**EXERCISE OBJECTIVE:**
Every record is to be restated exactly, with nothing left out.

═══ LISTED RECORDS

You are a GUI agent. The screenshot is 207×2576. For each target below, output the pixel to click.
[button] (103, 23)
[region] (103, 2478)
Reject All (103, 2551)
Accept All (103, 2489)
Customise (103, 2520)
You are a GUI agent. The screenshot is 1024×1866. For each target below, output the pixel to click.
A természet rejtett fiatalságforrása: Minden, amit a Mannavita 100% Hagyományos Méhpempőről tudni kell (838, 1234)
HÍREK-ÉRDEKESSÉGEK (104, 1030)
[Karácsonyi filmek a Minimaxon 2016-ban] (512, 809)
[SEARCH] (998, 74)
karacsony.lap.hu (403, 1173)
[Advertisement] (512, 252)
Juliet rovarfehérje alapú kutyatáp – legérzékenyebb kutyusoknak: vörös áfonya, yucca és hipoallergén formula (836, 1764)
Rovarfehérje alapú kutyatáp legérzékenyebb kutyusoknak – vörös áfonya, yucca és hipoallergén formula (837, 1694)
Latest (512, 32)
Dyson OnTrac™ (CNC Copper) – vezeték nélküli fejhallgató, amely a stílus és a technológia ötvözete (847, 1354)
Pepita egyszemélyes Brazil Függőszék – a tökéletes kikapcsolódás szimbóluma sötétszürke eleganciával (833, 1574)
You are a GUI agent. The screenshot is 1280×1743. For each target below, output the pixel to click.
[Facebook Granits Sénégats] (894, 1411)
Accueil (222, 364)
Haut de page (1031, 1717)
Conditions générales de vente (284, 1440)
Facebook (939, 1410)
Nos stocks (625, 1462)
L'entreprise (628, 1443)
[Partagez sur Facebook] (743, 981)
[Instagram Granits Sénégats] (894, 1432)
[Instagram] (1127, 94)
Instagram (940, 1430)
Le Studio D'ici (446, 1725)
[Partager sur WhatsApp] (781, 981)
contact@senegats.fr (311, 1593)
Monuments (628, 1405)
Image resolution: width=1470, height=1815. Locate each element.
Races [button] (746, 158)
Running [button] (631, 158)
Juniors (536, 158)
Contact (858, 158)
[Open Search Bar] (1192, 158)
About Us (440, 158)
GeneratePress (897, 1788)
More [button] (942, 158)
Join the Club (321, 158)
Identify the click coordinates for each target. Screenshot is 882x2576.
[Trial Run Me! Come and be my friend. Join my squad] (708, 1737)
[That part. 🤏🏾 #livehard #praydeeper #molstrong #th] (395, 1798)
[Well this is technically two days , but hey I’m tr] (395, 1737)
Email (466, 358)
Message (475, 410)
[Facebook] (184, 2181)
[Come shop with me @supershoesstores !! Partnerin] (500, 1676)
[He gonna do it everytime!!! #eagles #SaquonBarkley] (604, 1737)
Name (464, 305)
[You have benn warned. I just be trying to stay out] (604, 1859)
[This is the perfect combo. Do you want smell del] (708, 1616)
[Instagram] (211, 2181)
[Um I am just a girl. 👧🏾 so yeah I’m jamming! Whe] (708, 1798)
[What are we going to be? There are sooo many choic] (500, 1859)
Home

══════

**REPLY TO THE EXERCISE:**
You are a GUI agent. The screenshot is 207×2576. For each target below, output the pixel to click.
[button] (103, 23)
[region] (103, 2478)
Reject All (103, 2551)
Accept All (103, 2489)
Customise (103, 2520)
You are a GUI agent. The screenshot is 1024×1866. For each target below, output the pixel to click.
A természet rejtett fiatalságforrása: Minden, amit a Mannavita 100% Hagyományos Méhpempőről tudni kell (838, 1234)
HÍREK-ÉRDEKESSÉGEK (104, 1030)
[Karácsonyi filmek a Minimaxon 2016-ban] (512, 809)
[SEARCH] (998, 74)
karacsony.lap.hu (403, 1173)
[Advertisement] (512, 252)
Juliet rovarfehérje alapú kutyatáp – legérzékenyebb kutyusoknak: vörös áfonya, yucca és hipoallergén formula (836, 1764)
Rovarfehérje alapú kutyatáp legérzékenyebb kutyusoknak – vörös áfonya, yucca és hipoallergén formula (837, 1694)
Latest (512, 32)
Dyson OnTrac™ (CNC Copper) – vezeték nélküli fejhallgató, amely a stílus és a technológia ötvözete (847, 1354)
Pepita egyszemélyes Brazil Függőszék – a tökéletes kikapcsolódás szimbóluma sötétszürke eleganciával (833, 1574)
You are a GUI agent. The screenshot is 1280×1743. For each target below, output the pixel to click.
[Facebook Granits Sénégats] (894, 1411)
Accueil (222, 364)
Haut de page (1031, 1717)
Conditions générales de vente (284, 1440)
Facebook (939, 1410)
Nos stocks (625, 1462)
L'entreprise (628, 1443)
[Partagez sur Facebook] (743, 981)
[Instagram Granits Sénégats] (894, 1432)
[Instagram] (1127, 94)
Instagram (940, 1430)
Le Studio D'ici (446, 1725)
[Partager sur WhatsApp] (781, 981)
contact@senegats.fr (311, 1593)
Monuments (628, 1405)
Image resolution: width=1470, height=1815. Locate each element.
Races [button] (746, 158)
Running [button] (631, 158)
Juniors (536, 158)
Contact (858, 158)
[Open Search Bar] (1192, 158)
About Us (440, 158)
GeneratePress (897, 1788)
More [button] (942, 158)
Join the Club (321, 158)
Identify the click coordinates for each target. Screenshot is 882x2576.
[Trial Run Me! Come and be my friend. Join my squad] (708, 1737)
[That part. 🤏🏾 #livehard #praydeeper #molstrong #th] (395, 1798)
[Well this is technically two days , but hey I’m tr] (395, 1737)
Email (466, 358)
Message (475, 410)
[Facebook] (184, 2181)
[Come shop with me @supershoesstores !! Partnerin] (500, 1676)
[He gonna do it everytime!!! #eagles #SaquonBarkley] (604, 1737)
Name (464, 305)
[You have benn warned. I just be trying to stay out] (604, 1859)
[This is the perfect combo. Do you want smell del] (708, 1616)
[Instagram] (211, 2181)
[Um I am just a girl. 👧🏾 so yeah I’m jamming! Whe] (708, 1798)
[What are we going to be? There are sooo many choic] (500, 1859)
Home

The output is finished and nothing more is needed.